Born on the Fourth of July is a 1989 film based on the autobiography of Ron Kovic, a Vietnam veteran who was wounded in the war and paralyzed from the chest down. It covers Kovic’s childhood on Long Island, his tours of duty in Vietnam, his injury and recovery in a Veterans Affairs hospital, his disillusionment with the war, and his eventual participation in antiwar protests and activism. Kovic’s transition from super patriot to anti-war activist is very believable.
Nevertheless, Born on the Fourth is not for some Friends as it contains violence, profanity, and nudity. It did receive critical acclaim and two academy awards. Personally, I find parts of the film melodramatic. The veterans’ hospital scenes are over-done, not to mention an orgy of sex and booze in Mexico. Moreover, the romance between Ron and Donna is sugary sweet. So, I hesitate to place the film on my list of ten-best movies. However, it’s clearly the best post-war film about Viet Nam that we have.
I confess that the movie brings back memories. Just as Ron Kovic became a marine in an act of bravado, likewise two of my college friends joined the marines on macho impulses. One of them came back with a foot missing. He took off his prosthesis while he applied for a handicapped parking permit on the U.T. campus. With his artificial foot on, he’d never have gotten a permit to park in the inner campus.
Some of my memories are painful. Although opposed to the War in Vietnam, I never protested or otherwise took time to work against it. I was preoccupied with my education as a future Classics scholar at Princeton University. Of course, mental illness destroyed that prospect.

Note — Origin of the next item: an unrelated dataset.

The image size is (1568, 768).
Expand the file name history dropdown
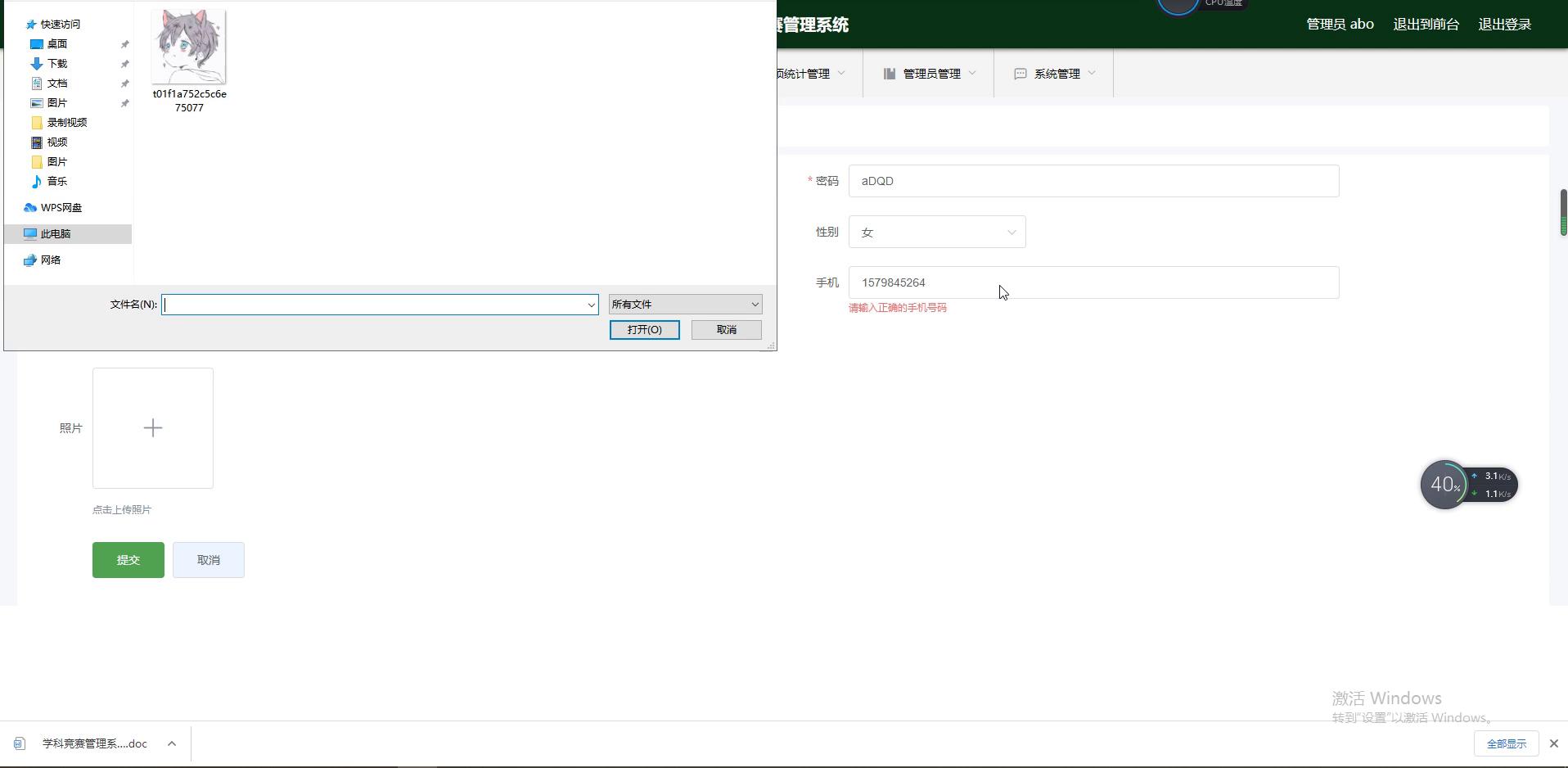(591, 305)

It did guarantee a medical exemption from military service; but I feel guilty about never resisting the draft or the war.
One day I want to go to Washington and visit the Vietnam Memorial. I will touch the memorial wall with the inscribed names of almost 60,000 dead and missing Vietnam veterans. And I will pray that those absent soldiers give me absolution for what I didn’t do to help. Though dead, I trust they live in God’s Unapproachable Light.